Please restate the following records word for word.

━━ Dataset records

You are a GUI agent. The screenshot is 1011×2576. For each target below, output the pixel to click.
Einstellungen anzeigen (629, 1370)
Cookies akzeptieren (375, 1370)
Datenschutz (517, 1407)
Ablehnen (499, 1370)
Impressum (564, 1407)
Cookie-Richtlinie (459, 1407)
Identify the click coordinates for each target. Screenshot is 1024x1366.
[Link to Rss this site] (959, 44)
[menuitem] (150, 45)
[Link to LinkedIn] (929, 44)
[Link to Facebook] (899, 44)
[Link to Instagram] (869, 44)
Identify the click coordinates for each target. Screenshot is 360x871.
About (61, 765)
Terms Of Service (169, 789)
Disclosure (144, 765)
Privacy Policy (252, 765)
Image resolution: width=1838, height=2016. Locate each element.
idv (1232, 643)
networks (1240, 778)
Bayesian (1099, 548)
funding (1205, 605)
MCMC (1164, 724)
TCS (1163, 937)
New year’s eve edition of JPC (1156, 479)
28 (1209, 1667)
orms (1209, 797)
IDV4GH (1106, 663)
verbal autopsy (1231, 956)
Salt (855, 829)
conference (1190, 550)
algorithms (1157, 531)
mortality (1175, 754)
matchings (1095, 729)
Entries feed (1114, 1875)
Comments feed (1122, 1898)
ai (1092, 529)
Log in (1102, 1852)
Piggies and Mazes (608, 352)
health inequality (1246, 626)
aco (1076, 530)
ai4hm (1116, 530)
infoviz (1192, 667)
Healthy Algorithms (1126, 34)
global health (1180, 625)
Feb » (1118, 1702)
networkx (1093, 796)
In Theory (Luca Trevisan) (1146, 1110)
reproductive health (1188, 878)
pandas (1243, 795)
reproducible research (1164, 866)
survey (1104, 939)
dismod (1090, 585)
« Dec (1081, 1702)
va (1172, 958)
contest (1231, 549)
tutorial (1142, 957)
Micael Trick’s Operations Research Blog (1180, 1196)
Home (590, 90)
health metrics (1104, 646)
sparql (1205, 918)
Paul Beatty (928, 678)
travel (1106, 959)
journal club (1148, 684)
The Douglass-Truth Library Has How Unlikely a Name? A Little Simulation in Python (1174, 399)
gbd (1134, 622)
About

━━━━

◆ **Answer section**
You are a GUI agent. The screenshot is 1011×2576. For each target below, output the pixel to click.
Einstellungen anzeigen (629, 1370)
Cookies akzeptieren (375, 1370)
Datenschutz (517, 1407)
Ablehnen (499, 1370)
Impressum (564, 1407)
Cookie-Richtlinie (459, 1407)
Identify the click coordinates for each target. Screenshot is 1024x1366.
[Link to Rss this site] (959, 44)
[menuitem] (150, 45)
[Link to LinkedIn] (929, 44)
[Link to Facebook] (899, 44)
[Link to Instagram] (869, 44)
Identify the click coordinates for each target. Screenshot is 360x871.
About (61, 765)
Terms Of Service (169, 789)
Disclosure (144, 765)
Privacy Policy (252, 765)
Image resolution: width=1838, height=2016. Locate each element.
idv (1232, 643)
networks (1240, 778)
Bayesian (1099, 548)
funding (1205, 605)
MCMC (1164, 724)
TCS (1163, 937)
New year’s eve edition of JPC (1156, 479)
28 (1209, 1667)
orms (1209, 797)
IDV4GH (1106, 663)
verbal autopsy (1231, 956)
Salt (855, 829)
conference (1190, 550)
algorithms (1157, 531)
mortality (1175, 754)
matchings (1095, 729)
Entries feed (1114, 1875)
Comments feed (1122, 1898)
ai (1092, 529)
Log in (1102, 1852)
Piggies and Mazes (608, 352)
health inequality (1246, 626)
aco (1076, 530)
ai4hm (1116, 530)
infoviz (1192, 667)
Healthy Algorithms (1126, 34)
global health (1180, 625)
Feb » (1118, 1702)
networkx (1093, 796)
In Theory (Luca Trevisan) (1146, 1110)
reproductive health (1188, 878)
pandas (1243, 795)
reproducible research (1164, 866)
survey (1104, 939)
dismod (1090, 585)
« Dec (1081, 1702)
va (1172, 958)
contest (1231, 549)
tutorial (1142, 957)
Micael Trick’s Operations Research Blog (1180, 1196)
Home (590, 90)
health metrics (1104, 646)
sparql (1205, 918)
Paul Beatty (928, 678)
travel (1106, 959)
journal club (1148, 684)
The Douglass-Truth Library Has How Unlikely a Name? A Little Simulation in Python (1174, 399)
gbd (1134, 622)
About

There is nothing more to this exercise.